→ Text:
Advanced aerial thermography using drones and aircraft-mounted infrared cameras enable faster and more efficient inspection of PV modules, which reduces labour and operational costs. A digital twin is a virtual replica of a solar plant that integrates real-time data from SCADA, drones, sensors and maintenance systems. In India, where large-scale solar deployment is expanding, digital twins can improve decision-making by enabling performance modelling, fault detection and predictive maintenance. Automating data flow from various sources into the twin allows operators to optimise plant performance and reduce downtime.
Solutions for wind power projects
India’s wind energy sector has witnessed significant growth, with an installed wind energy capacity of 48 GW. With the expansion of the sector, the O&M practices have also evolved to ensure the longevity and efficiency of wind power assets.
O&M plays a crucial role in the wind energy industry, directly impacting turbine performance and energy output. Typically, O&M activities for wind power include routine inspections, preventive maintenance and timely repairs. These strategies not only enhance turbine reliability but also reduce the LCOE. Some major factors driving the demand for technological innovations in the sector are ageing wind power components, supply chain constraints and the unavailability of spare parts, which extend the turbine downtime. While some original equipment manufacturers offer full-scope O&M services, independent power producers (IPPs) prefer in-house or hybrid models to control costs and performance.
In India, factors like extreme weather conditions, remote sites and variations in topography shape O&M strategies. Predictive maintenance powered by data analytics and machine learning enables operators to anticipate component failures and schedule proactive interventions. To inspect blades for reparations and avoid risks, operators are increasingly using drone technology and robotics. SCADA platforms are used for remote monitoring systems to gain real-time insights on turbine performance.

→ Screenshot grounding data:

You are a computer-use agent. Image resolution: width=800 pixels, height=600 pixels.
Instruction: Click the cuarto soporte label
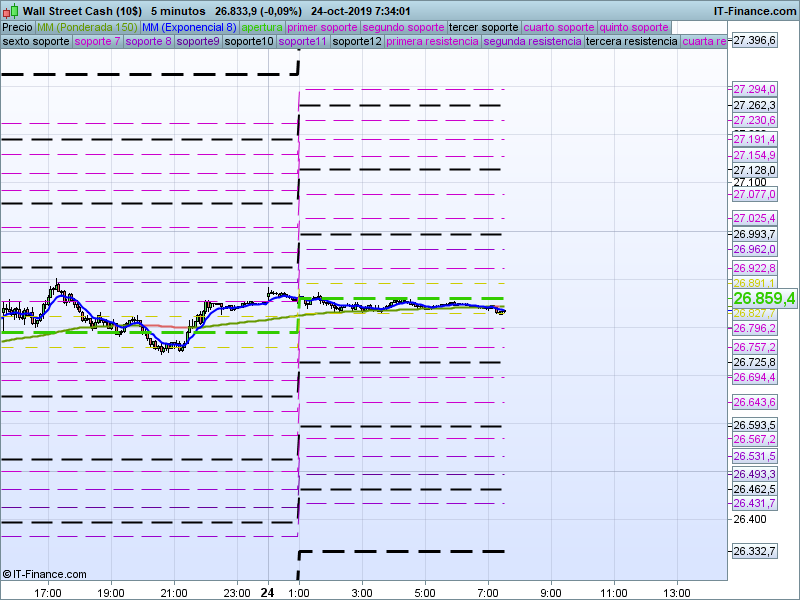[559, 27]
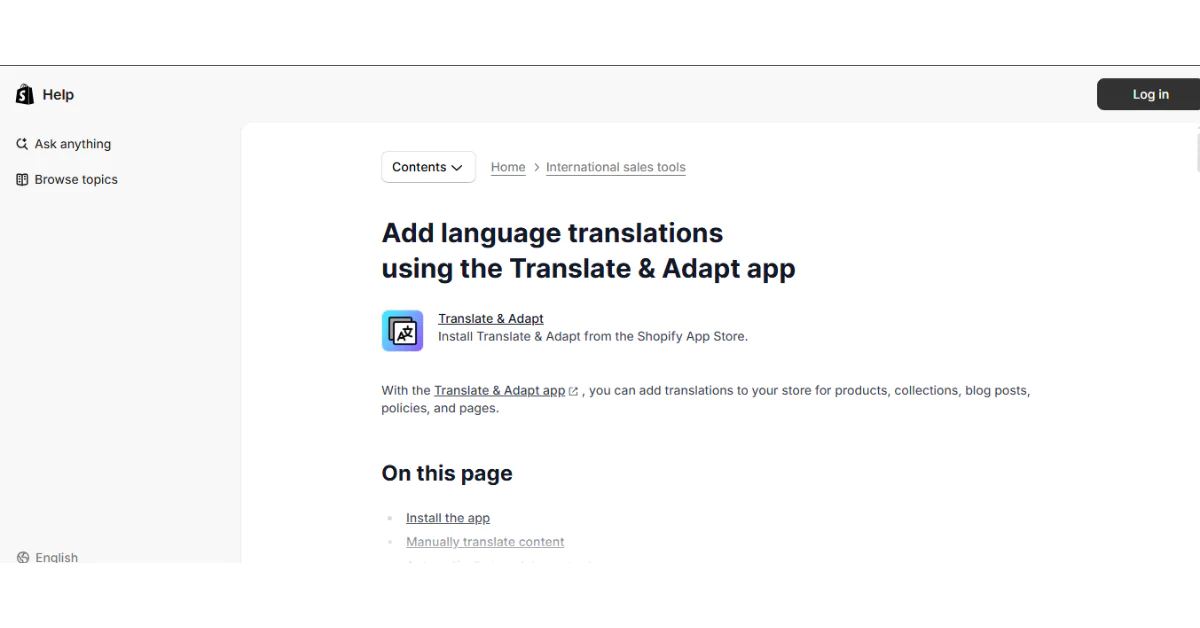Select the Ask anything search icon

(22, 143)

→ Prompt 1:
Please rewrite the paragraph of the O&M text that begins "In India, factors like extreme weather" as a short list, keeping its main facts.
→ Prompt 2:
Continue the O&M text from the end of its last paragraph.
None of this data is needed.

→ Exercise response 1:
- In India, extreme weather, remote sites and varied topography shape O&M strategies.
- Predictive maintenance based on data analytics and machine learning lets operators anticipate component failures and schedule proactive interventions.
- Operators increasingly use drones and robotics to inspect blades for repairs while avoiding risks.
- SCADA platforms support remote monitoring, giving real-time insights into turbine performance.

→ Exercise response 2:
Another key trend is the emergence of offshore wind projects in India. Although the Indian wind segment is predominantly onshore, the recent announcement of viability gap funding (VGF) for 4 GW of offshore wind projects in Gujarat and Tamil Nadu is expected to drive a new set of trends. To accelerate offshore wind development, the Ministry of New and Renewable Energy (MNRE) has proposed VGF for the first 4 GW of offshore projects in Gujarat and Tamil Nadu. Offshore wind O&M, in particular, relies heavily on remote monitoring, AI-driven diagnostics and autonomous drones to minimise physical interventions in challenging marine environments. Furthermore, advanced measures for preventing wind turbine failures using equipment information are likely to gain traction.
However, cybersecurity has emerged as a critical concern. In the Indian context, the growing adoption of IoT platforms and digital twins by IPPs highlights the urgent need for robust cybersecurity protocols, encrypted communication and regular audits to safeguard wind assets.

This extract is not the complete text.